** Opening Data provided block **

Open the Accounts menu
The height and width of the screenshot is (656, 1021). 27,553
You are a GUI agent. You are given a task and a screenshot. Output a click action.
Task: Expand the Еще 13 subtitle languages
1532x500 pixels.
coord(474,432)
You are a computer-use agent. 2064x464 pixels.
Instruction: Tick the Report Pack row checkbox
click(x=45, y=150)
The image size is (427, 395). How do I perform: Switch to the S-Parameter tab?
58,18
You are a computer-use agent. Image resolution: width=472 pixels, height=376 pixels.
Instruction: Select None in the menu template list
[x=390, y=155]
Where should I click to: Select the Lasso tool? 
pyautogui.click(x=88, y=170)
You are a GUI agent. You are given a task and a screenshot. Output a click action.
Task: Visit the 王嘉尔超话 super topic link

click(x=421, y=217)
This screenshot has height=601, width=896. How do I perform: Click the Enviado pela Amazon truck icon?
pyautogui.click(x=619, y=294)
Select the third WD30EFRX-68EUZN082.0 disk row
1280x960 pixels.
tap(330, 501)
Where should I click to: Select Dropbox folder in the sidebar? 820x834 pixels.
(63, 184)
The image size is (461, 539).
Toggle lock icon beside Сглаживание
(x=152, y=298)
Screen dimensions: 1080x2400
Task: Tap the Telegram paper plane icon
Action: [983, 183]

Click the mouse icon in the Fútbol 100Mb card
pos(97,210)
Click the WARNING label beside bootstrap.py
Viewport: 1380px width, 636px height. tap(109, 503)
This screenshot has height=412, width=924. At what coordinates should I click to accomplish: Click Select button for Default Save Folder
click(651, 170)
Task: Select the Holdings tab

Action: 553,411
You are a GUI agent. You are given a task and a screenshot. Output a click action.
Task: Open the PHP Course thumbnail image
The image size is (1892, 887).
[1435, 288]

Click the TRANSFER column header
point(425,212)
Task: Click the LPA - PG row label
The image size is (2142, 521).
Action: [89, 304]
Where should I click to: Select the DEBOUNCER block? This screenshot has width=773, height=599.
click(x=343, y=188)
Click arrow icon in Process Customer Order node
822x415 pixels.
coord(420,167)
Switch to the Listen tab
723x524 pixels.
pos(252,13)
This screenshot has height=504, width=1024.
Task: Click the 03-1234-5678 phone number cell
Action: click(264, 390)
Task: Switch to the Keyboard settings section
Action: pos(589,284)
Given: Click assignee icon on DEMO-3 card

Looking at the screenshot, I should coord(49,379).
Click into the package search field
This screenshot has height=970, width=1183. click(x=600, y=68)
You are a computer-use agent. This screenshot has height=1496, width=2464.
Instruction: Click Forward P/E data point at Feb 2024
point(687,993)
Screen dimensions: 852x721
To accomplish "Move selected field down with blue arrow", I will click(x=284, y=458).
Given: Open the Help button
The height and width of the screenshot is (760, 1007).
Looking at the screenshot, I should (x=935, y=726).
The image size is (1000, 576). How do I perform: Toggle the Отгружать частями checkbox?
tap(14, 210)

** Closing Data provided block **

**Activity:**
Once you find the line with "You are a computer-use agent. Image" above, print it and every line after it up to and including the line with "Screen dimensions: 852x721", exactly as written and nothing else.

**Final answer:**
You are a computer-use agent. Image resolution: width=472 pixels, height=376 pixels.
Instruction: Select None in the menu template list
[x=390, y=155]
Where should I click to: Select the Lasso tool? 
pyautogui.click(x=88, y=170)
You are a GUI agent. You are given a task and a screenshot. Output a click action.
Task: Visit the 王嘉尔超话 super topic link

click(x=421, y=217)
This screenshot has height=601, width=896. How do I perform: Click the Enviado pela Amazon truck icon?
pyautogui.click(x=619, y=294)
Select the third WD30EFRX-68EUZN082.0 disk row
1280x960 pixels.
tap(330, 501)
Where should I click to: Select Dropbox folder in the sidebar? 820x834 pixels.
(63, 184)
The image size is (461, 539).
Toggle lock icon beside Сглаживание
(x=152, y=298)
Screen dimensions: 1080x2400
Task: Tap the Telegram paper plane icon
Action: [983, 183]

Click the mouse icon in the Fútbol 100Mb card
pos(97,210)
Click the WARNING label beside bootstrap.py
Viewport: 1380px width, 636px height. tap(109, 503)
This screenshot has height=412, width=924. At what coordinates should I click to accomplish: Click Select button for Default Save Folder
click(651, 170)
Task: Select the Holdings tab

Action: 553,411
You are a GUI agent. You are given a task and a screenshot. Output a click action.
Task: Open the PHP Course thumbnail image
The image size is (1892, 887).
[1435, 288]

Click the TRANSFER column header
point(425,212)
Task: Click the LPA - PG row label
The image size is (2142, 521).
Action: [89, 304]
Where should I click to: Select the DEBOUNCER block? This screenshot has width=773, height=599.
click(x=343, y=188)
Click arrow icon in Process Customer Order node
822x415 pixels.
coord(420,167)
Switch to the Listen tab
723x524 pixels.
pos(252,13)
This screenshot has height=504, width=1024.
Task: Click the 03-1234-5678 phone number cell
Action: click(264, 390)
Task: Switch to the Keyboard settings section
Action: pos(589,284)
Given: Click assignee icon on DEMO-3 card

Looking at the screenshot, I should coord(49,379).
Click into the package search field
This screenshot has height=970, width=1183. click(x=600, y=68)
You are a computer-use agent. This screenshot has height=1496, width=2464.
Instruction: Click Forward P/E data point at Feb 2024
point(687,993)
Screen dimensions: 852x721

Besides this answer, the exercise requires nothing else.